**Set tasks**
1. In the chocolate market excerpt, what is prompting more flavors and artisan brands? Answer in one to three sentences.
2. Write the next few sentences of the chocolate market excerpt, picking up right after its final quotation.

**Source excerpt**
There are some bright spots for chocolate consumption. Sales of premium brands such as Lindt & Spruengli are on the rise, demand in developing countries is growing, and consumers are increasingly willing to pay more for dark chocolate, which contains more cocoa and less sugar, Bergman said. Millennials are also keen to try new varieties, prompting more flavors and artisan brands.
Ruby chocolate is one example. Nestle has been quick to adopt the first new color in eight decades, which was introduced by No. 1 cocoa processor Barry Callebaut last year and is shaded pink using only natural ingredients. Germany's Ritter Sport, which sold out of its limited cannabis bars in just two days, has also offered quinoa bars in the country. Cargill Inc. markets caramel-flavored white chocolate and also makes lactose-free dark chocolate.
"People are beginning to look at different tastes, different flavors," Gerry Manley, head of cocoa at Olam International, said in an interview in Berlin. "They are beginning to want ingredients to mix together themselves. You are getting a lot more artisan type of chocolate."

**Data**
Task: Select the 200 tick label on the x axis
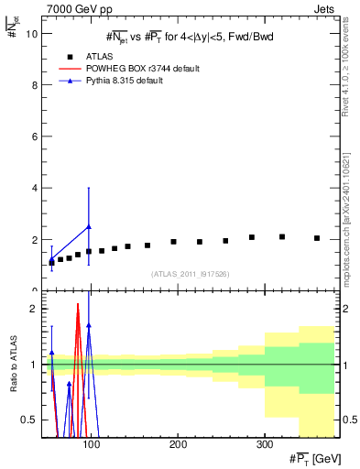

**Exercise responses**
1. Millennials are keen to try new varieties of chocolate, and that eagerness is prompting more flavors and artisan brands.

2.
Consumers also want to understand how the cocoa in their products was produced and whether it meets ethical standards, said John George, an analyst at Euromonitor. Mars said this month that it will spend $1 billion on sustainability, including making operations more energy and water efficient as well as making an effort to buy directly from farmers.
Some customers even want more say over what they buy, according to Andreas Ronken, chief executive officer of Ritter Sport, which lets consumers vote on future limited editions.